丸の内を散歩しながら彫刻作品を楽しむ。50周年を迎えた「丸の内ストリートギャラリー」が開幕
第43回となる今回展示されているのは、現代美術作家による新作5点、継続作品2点、入れ替え作品12点の計19点。新作を制作した作家としては、舟越桂、名和晃平、H&P.シャギャーン、中谷ミチコ、松尾高弘が名を連ねる。丸の内を散策しながらアートを楽しめる本イベントを、新作を中心にレポートしたい。
丸の内仲通りビル付近にある舟越桂の《私は街を飛ぶ》(2022)は、舟越のこれまでの作品に共通する顔立ちの彫刻となっている。今回舟越は、木彫ではなく屋外に設置することを考慮してブロンズによって作品を制作。頭部に教会や本、並木道が配された本像は鮮やかに着色されたうえで陰影も描きこまれており、時間や季節の移り変わりによって様々な表情を見せるという。
馬場先通りとの交差点付近にある中谷ミチコの《小さな魚を大事そうに運ぶ女の子と金ピカの空を飛ぶ青い鳥》(2022)は、魚の泳ぐ水をスカートに入れて大事そうに運ぶ少女をレリーフで表した彫刻作品。妊婦をモチーフに制作されたこの少女は、一般的なレリーフとは異なり凹凸を反転させることで像を結んでいる。凹凸によって「不在」を表現してきた中谷が、誰もがそうであった胎児という「実在」を街中に現出させた。
アンリ・シャギャーンとピエール・シャギャーンが04年にウィーンで制作した2枚の絵をもとにつくられたH&P.シャギャーン《Matching
Thoughts》(2022)は、丸の内仲通りビルの向かい側に設置されている。
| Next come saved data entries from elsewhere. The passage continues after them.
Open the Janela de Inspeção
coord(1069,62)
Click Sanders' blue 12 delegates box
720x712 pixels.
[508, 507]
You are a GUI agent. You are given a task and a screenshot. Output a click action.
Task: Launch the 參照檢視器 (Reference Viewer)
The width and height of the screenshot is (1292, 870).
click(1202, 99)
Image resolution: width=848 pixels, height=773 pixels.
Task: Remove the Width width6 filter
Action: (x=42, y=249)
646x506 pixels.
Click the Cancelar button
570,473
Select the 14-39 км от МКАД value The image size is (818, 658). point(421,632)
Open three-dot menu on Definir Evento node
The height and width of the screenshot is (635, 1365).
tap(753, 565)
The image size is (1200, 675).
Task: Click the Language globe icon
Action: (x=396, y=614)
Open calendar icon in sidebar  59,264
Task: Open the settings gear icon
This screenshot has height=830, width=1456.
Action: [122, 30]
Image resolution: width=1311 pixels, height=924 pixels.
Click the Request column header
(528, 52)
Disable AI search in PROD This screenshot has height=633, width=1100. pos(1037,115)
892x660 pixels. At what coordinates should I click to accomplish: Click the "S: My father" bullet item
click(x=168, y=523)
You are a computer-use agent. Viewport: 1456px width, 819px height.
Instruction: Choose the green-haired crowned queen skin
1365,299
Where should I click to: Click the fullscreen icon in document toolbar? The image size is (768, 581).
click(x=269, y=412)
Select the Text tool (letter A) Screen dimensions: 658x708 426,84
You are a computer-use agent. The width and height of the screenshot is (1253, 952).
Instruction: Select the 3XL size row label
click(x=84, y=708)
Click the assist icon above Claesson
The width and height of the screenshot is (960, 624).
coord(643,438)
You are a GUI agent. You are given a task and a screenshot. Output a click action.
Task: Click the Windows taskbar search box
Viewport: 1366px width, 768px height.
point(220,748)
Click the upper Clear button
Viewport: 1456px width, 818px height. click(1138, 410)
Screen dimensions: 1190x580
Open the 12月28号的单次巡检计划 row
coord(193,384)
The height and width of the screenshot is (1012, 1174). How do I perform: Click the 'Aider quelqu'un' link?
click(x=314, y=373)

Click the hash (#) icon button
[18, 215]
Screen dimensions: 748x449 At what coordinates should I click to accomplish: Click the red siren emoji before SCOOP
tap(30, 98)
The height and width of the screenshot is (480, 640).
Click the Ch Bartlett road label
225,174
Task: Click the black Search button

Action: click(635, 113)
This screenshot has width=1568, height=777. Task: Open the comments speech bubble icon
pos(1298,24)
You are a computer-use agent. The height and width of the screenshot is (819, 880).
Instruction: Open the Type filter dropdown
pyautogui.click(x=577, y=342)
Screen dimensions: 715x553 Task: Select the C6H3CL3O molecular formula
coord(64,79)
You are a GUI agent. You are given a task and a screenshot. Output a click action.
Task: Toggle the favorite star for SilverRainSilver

近代彫刻への敬意が込められた本作は、あえて先鋭を目指さなかったその造形に、様々な問いが込められた。
名和晃平《Trans-Double
Yana(Mirror)》は2012年に制作した作品を、今回のストリートギャラリーのために台座を新たにし、新作として丸ビルの裏手に設置したものだ。3Dスキャンしたポリゴンの表面にエフェクトをかけ、そのデータを再び実体化させることでつくられた本作。情報データの表皮によってそのディティールはかたちづくられており、現代における実存を問いかける。